Objectives: Our aims in the present study were (1) to determine the effects of urotensin II (UT-II) on the sarcolemmal Na/H exchanger (NHE1) activity, and (2) to investigate possible kinase pathways for UT-II-mediated NHE1 stimulation.
Methods: In single rat ventricular myocytes (n = 5-10/group) loaded with the pH-sensitive fluoroprobe carboxy-seminaphthorhodafluor-1, acid efflux rates (JH) were determined as an index of NHE1 activity by rate of recovery of intracellular pH (pHi) from NH4Cl-induced acidosis and the intrinsic buffering power. Phosphorylation of extracellular signal-regulated kinase (ERK), a key kinase of NHE1 activation, was determined by Western blot analysis.

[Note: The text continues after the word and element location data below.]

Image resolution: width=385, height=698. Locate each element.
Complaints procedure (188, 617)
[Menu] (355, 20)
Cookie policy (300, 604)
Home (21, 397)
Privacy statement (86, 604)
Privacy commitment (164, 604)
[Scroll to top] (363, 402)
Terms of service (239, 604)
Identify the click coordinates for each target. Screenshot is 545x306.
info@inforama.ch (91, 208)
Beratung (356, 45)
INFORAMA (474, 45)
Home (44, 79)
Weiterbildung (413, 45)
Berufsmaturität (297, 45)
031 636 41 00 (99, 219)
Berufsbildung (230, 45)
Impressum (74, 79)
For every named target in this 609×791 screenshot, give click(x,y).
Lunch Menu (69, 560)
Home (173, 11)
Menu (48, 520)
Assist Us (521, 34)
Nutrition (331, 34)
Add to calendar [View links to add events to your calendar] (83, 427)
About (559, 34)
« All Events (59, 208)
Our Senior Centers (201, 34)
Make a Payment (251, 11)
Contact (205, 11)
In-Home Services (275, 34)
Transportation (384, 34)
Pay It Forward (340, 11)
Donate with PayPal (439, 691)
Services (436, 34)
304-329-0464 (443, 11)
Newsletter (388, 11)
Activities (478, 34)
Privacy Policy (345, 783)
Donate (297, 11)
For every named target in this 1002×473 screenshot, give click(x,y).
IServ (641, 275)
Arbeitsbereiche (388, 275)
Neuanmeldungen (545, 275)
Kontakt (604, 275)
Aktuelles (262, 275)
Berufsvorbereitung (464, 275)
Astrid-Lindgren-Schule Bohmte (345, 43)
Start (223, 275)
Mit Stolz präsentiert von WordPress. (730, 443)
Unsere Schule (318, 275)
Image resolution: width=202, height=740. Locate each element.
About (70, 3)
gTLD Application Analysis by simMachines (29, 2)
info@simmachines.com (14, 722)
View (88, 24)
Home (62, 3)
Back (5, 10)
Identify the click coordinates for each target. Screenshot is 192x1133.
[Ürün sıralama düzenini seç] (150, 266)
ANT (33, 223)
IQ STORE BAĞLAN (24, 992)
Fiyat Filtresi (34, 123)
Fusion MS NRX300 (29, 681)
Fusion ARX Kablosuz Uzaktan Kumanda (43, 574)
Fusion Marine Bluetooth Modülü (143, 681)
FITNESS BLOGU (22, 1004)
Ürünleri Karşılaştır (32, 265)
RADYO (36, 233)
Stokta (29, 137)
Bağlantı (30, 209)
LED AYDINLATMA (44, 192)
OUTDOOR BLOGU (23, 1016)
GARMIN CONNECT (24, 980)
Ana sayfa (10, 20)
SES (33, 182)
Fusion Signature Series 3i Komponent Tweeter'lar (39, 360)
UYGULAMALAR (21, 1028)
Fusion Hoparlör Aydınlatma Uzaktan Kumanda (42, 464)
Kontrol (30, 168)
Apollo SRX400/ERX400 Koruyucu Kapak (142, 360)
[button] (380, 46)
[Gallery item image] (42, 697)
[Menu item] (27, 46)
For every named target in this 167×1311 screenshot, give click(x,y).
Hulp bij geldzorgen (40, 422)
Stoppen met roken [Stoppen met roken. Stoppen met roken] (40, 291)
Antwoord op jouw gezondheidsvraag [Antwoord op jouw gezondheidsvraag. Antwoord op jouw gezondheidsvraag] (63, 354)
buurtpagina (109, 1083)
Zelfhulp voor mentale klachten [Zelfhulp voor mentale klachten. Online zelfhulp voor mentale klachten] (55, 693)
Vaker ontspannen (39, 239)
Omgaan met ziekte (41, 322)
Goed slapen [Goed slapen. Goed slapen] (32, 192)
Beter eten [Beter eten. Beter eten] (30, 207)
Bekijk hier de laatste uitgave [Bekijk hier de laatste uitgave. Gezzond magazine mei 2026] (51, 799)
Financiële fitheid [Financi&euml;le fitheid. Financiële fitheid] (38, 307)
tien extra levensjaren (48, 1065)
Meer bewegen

Results: JH increased by 31%-71% relative to control in the presence of 100 nmol/L UT-II at pHi range of 6.6-7.0. Stimulation of NHE1 activity by UT-II was abolished by inhibitors of phospholipase C, protein kinase C, and ERK kinase; 2-nitro-4-carboxyphenil-N,N-diphenilcarbamate at 100 micromol/L, GF109203X at 300 nmol/L, and PD98059 at 50 micromol/L, respectively. Moreover, UT-II at 100 nmol/L produced a significant increase in cellular ERK1/2 phosphorylation, which was also inhibited by those inhibitors.
Conclusions: Our study was the first to demonstrate that UT-II activates the cardiac sarcolemmal NHE1 and that the phenomenon may involve, at least in part, the phospholipase C-protein kinase C-ERK pathway.